Mickey Chandler calls the court documents in this case "12 pages of bad law," and I couldn't agree more.
My take on this is going to be short and sweet: You're crazy if you leave your wifi open. Here's what can or will happen if you don't secure your wifi:
- Your own download speeds suffer as neighbors' infected laptops find a new vector to spew spam and malware.
- You'll find your home IP address blacklisted and receiving spam complaints over bad stuff people send via your connection.
- The buck stops with you. Your ISP can trace it as far as you and no further. This means that if somebody uses your wifi network to send spam, or traffic in kiddie porn, you're the one whose door the feds or the FTC are going to knock on.
- Running a mail server? You'll get blacklisted due to all of the above.
It might be really neat to leave your car unlocked, with the keys inside, so your neighbors can borrow it as needed. But, is it wise? C'mon, people!
(I recall Ralsky being the guy who cried foul when, a few years ago, his home address was made public, and people signed him up for hundreds-to-thousands of junk mail postal lists.)
ISPs are continually tightening up their sending guidelines and acceptable use policies, and things you might have gotten away with in 2006 or 2007 will no longer be kosher.
Opt-out append? Purchased lists? Third-party lists? Mailing to the same, tired list forever? Forget about it. You're going to the bulk folder, if you get through at all.

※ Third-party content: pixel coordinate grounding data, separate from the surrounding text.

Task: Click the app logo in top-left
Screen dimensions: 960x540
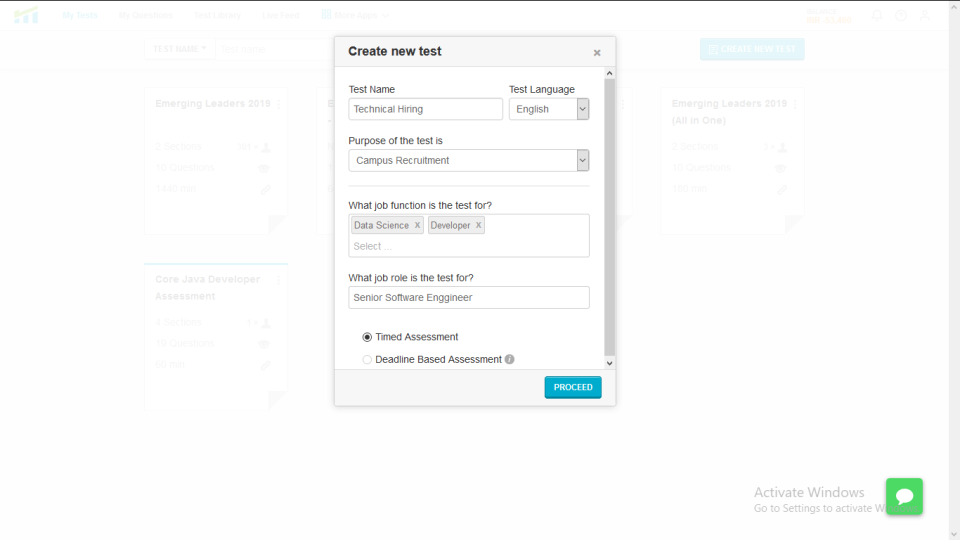Action: [26, 16]
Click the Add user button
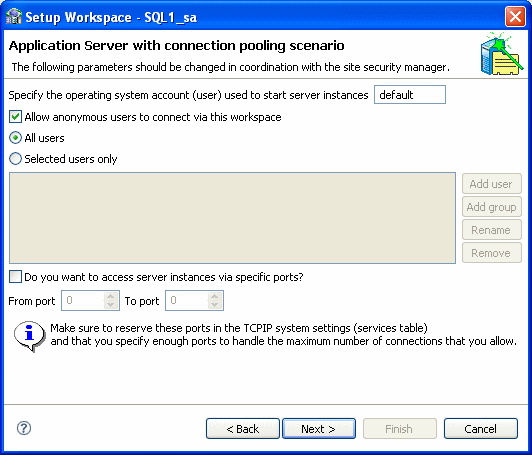 [x=492, y=184]
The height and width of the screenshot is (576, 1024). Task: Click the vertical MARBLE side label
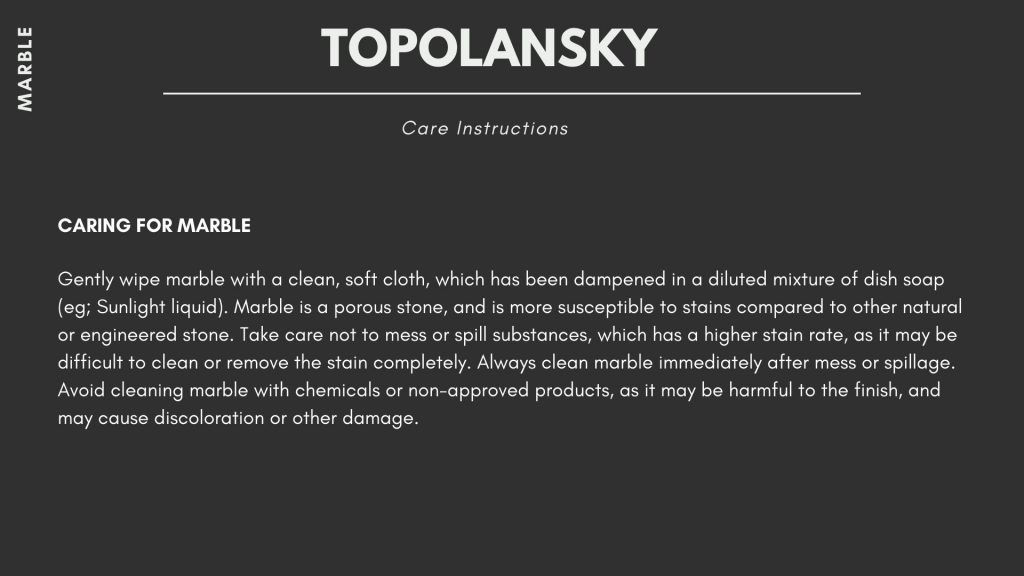(x=25, y=68)
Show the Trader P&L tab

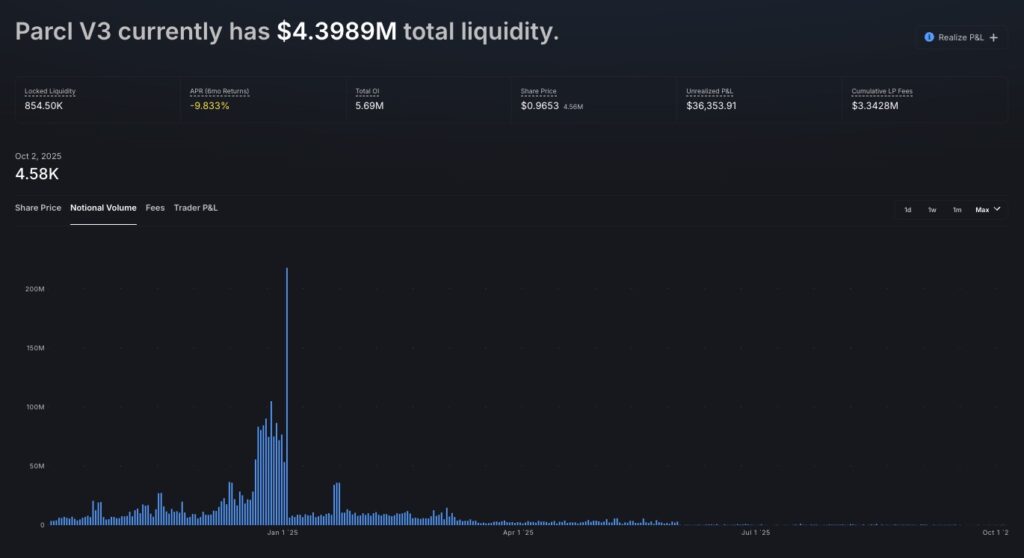[196, 208]
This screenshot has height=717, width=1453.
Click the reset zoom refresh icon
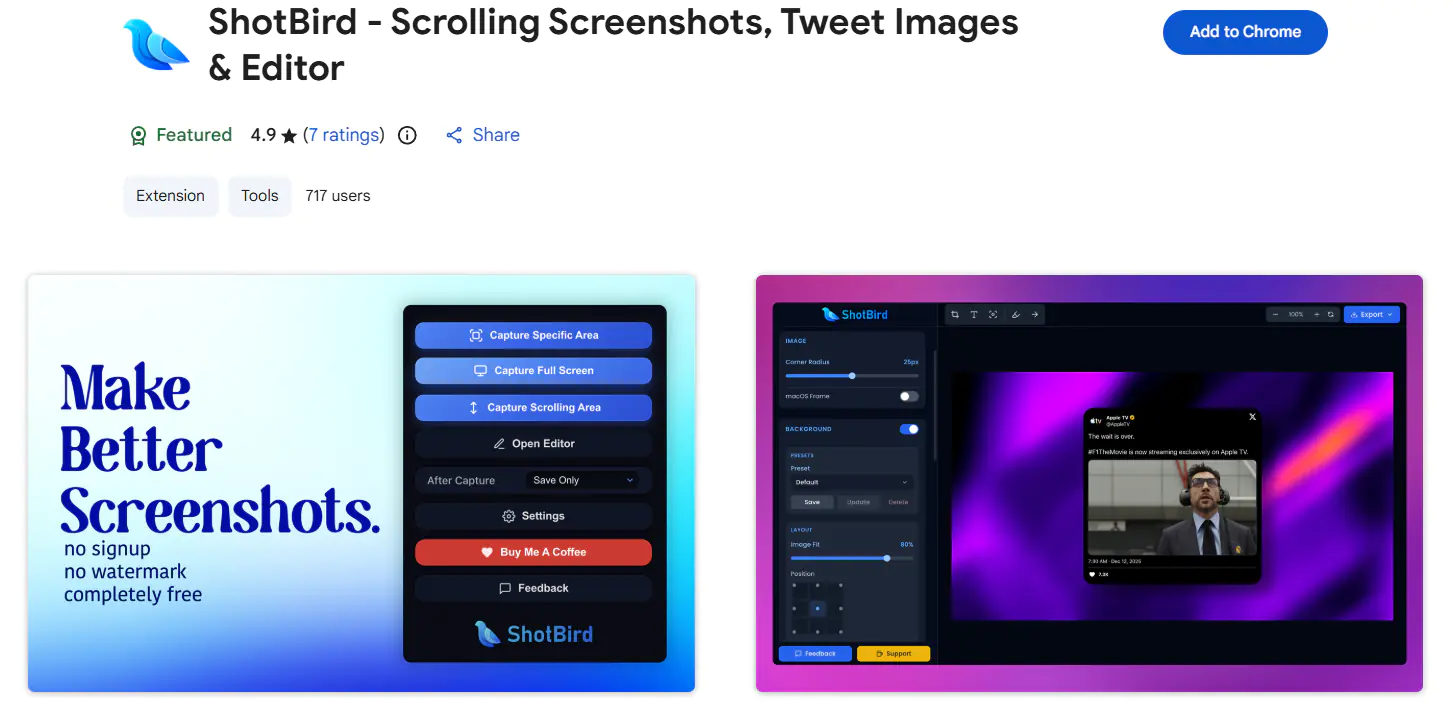[1331, 314]
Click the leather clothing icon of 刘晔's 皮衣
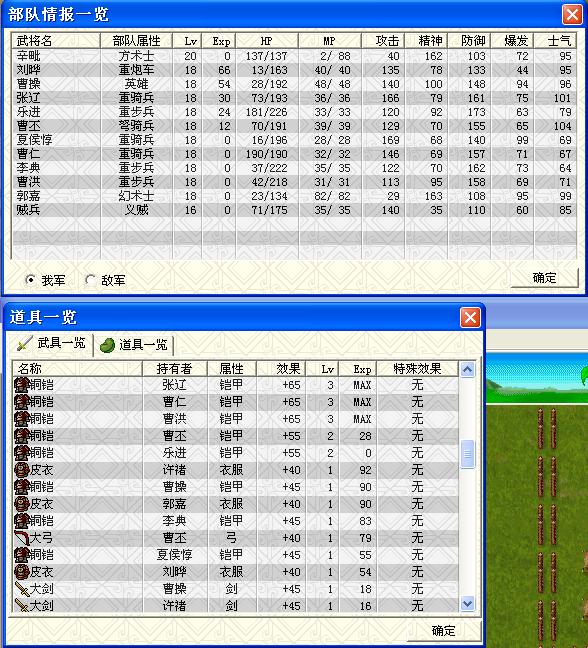 click(x=21, y=572)
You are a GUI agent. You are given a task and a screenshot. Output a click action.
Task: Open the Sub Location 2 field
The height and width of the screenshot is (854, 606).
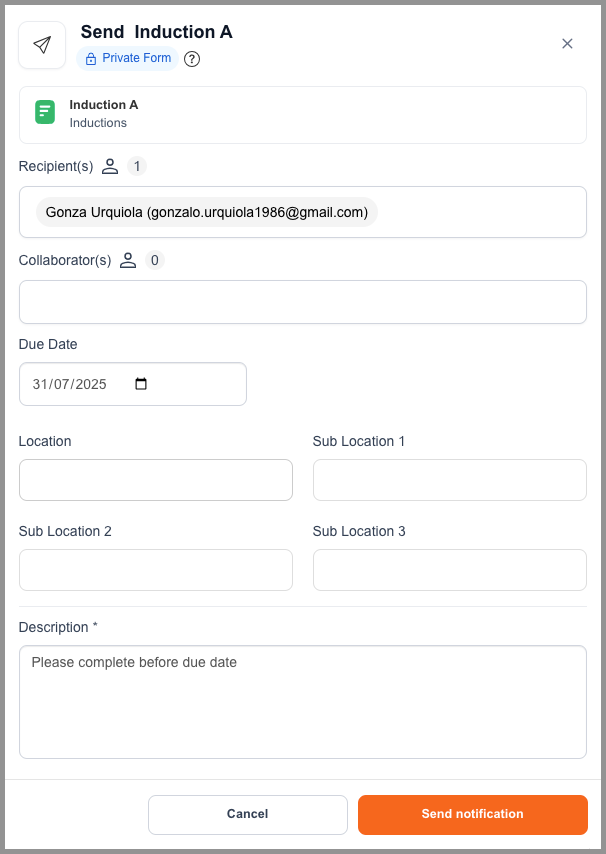click(156, 570)
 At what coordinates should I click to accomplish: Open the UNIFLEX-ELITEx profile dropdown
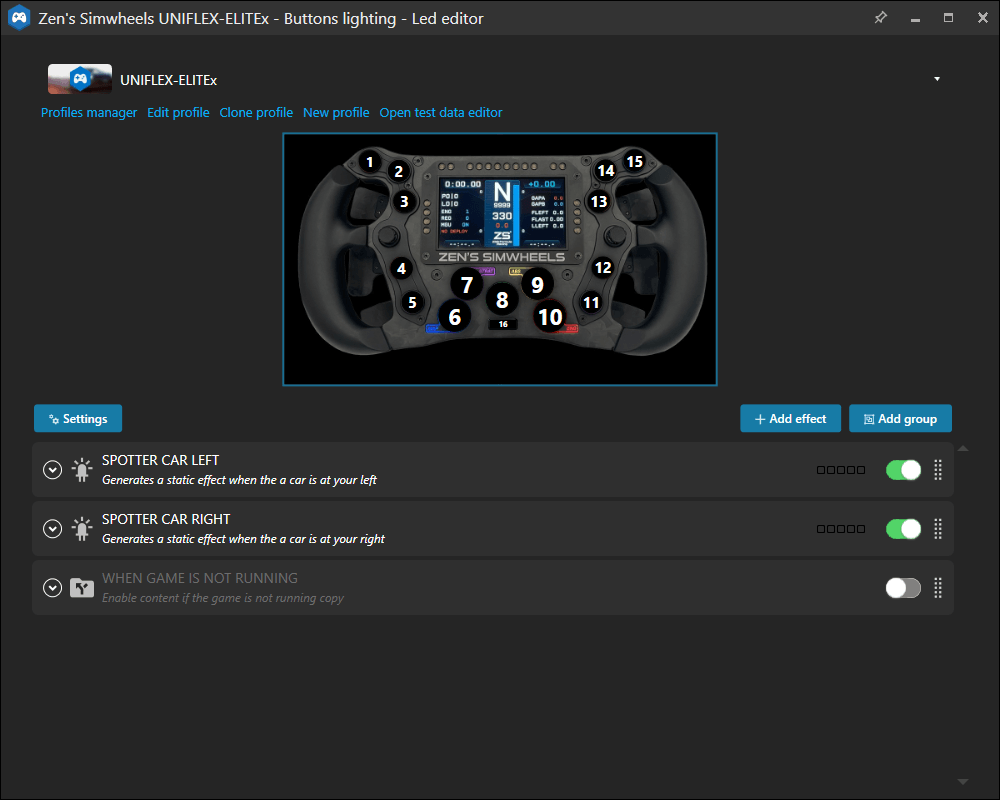(937, 79)
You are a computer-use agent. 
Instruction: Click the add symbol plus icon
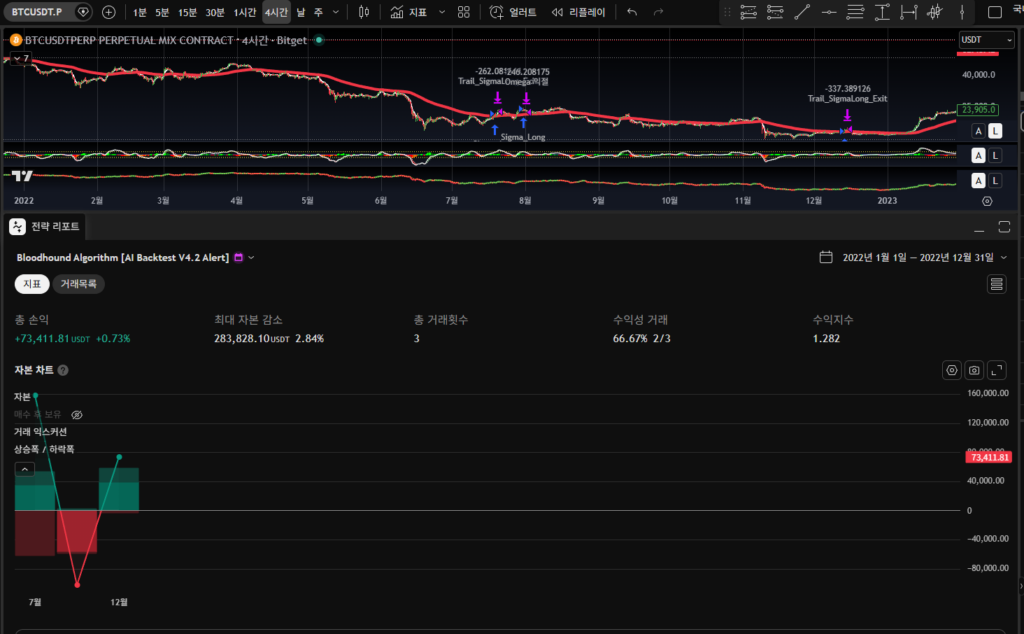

ISPs are belt-tightening; automating sender-review and spam-prevention processes. Spam isn't a profit center for them; it sucks up their resources that they feel are better spent elsewhere. They're taking less and less time to individually review every whitelist request; they're relying more on automated, statistics-driven processes to keep more of the spam out, and they're catching more and more edge case senders in their new mechanisms. ISPs aren't making any money from the mail you're sending, they don't have a financial responsibility to accept that mail. And in a lot of cases, they firmly believe that their users are happier without the mail
It's up to you if you want to stay ahead of this problem, and stay in the inbox. The way to do it is avoid becoming that edge case. Maintain clear permission. Don't buy or sell lists. Avoid email append. Re-confirm your lists. Send people only what they expect.